Schizophrenia (SZ) results from the complex interplay of genetic variants affecting liability and environmental risk factors that alter developmental trajectories of neural circuits. Despite this etiological diversity, alterations in GABA neurons are a highly conserved feature of SZ and substantial data suggest these alterations contribute to cognitive dysfunction in the disorder. GABA neurotransmission is heavily dependent on GAD67. Many GABA neurons in the PFC of SZ subjects express normal levels of GAD67 mRNA, but this transcript is not detectable in 30-50% of PFC GABA neurons in the disorder. The identities of the affected GABA neurons are largely unknown. Transcriptionally-unique subtypes (TUS) of GABA neurons uniquely target distinct pyramidal neuron (PN) ensembles, allowing them to powerfully modulate certain brain-wide networks and behaviors. Thus, knowing the identity of the affected GABA TUS in SZ and the mechanisms underlying GAD67 mRNA deficits occurring in only some GABA TUS is essential for moving towards a mechanistic understanding of the cortical circuitry alterations in the illness. To meet these needs, the following Aims are proposed:
Aim 1. Quantify GAD67 mRNA and protein levels in the soma and axon terminals, respectively, of GABA TUS in SZ. Information from profiling studies of GABA neurons in mice, was used to identify mRNA markers that distinguish 10 GABA TUS in human PFC, which capture >95% of all GABA neurons. Multiplex fluorescence in situ hybridization (FISH) is used to quantify GAD67 mRNA levels within these TUS in the PFC of matched SZ and control (CON) subjects (Cohort 1). In the same subjects, multi-label immunohistochemistry is used to quantify GAD67 protein levels in the axon terminals of the different GABA TUS. The GAD67 mRNA deficit in SZ is predict to be restricted to specific GABA TUS, which have lower terminal GAD67 protein levels.
Aim 2. Determine the pattern of altered TUS that is specific to the disease process of SZ. Some alterations in cortical GABA neurons, including lower levels of GAD67, seem to be shared across SZ, bipolar disorder (BP), and major depressive disorder (MDD), whereas those of others are not. The studies of Aim 1 are conducted in an all new second cohort of matched SZ, BP, MDD and CON subjects. SZ, BP, and MDD are predicted to each have a unique constellation of affected GABA neuron subtypes relative to each other.
Aim 3. Perform transcriptome sequencing of GABA TUS in SZ and CON subjects. In Cohort 1 subjects, individual neurons of each GABA TUS are identified by FISH, collected using laser microdissection, pooled and subjected to transcriptome sequencing.
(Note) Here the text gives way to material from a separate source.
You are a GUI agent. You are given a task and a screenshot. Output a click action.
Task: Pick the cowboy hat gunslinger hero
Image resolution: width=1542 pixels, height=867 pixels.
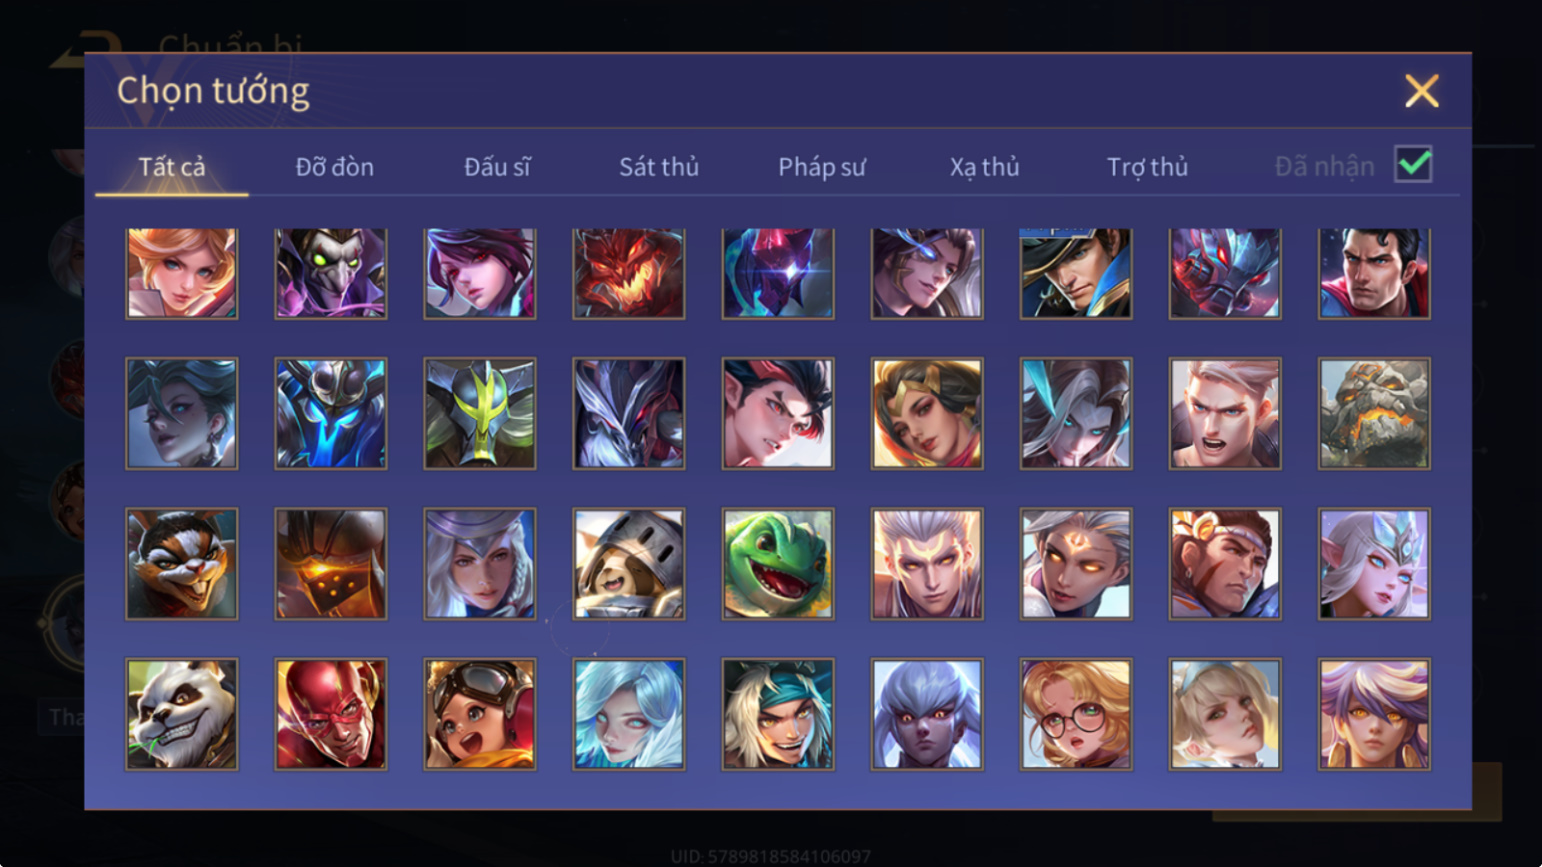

In SZ, the affected GABA TUS are predicted to share a pattern of differentially-expressed genes that are components of pathways known to regulate GAD67 expression. By identifying the SZ-specific constellation of affected GABA TUS and assessing their transcriptome profile, these studies will provide essential information for future mechanistic tests of TUS-specific GABA neuron circuit dysfunction in model systems and developing therapeutic targets of GABA TUS.
Cognitive deficits in individuals with schizophrenia and related diagnoses reflect altered GABA neurotransmission in the prefrontal cortex. The proposed studies will advance our understanding of the disease process of schizophrenia by 1) identifying the affected GABA neurons using a novel, rigorous definition of GABA neuron subtypes and 2) informing on potential upstream signaling mechanisms that give rise to lower GAD67 expression specifically in these neurons. The results will provide both new insights into potential cell type-specific therapeutic targets and the foundation for future tests of mechanistic relationships in model systems.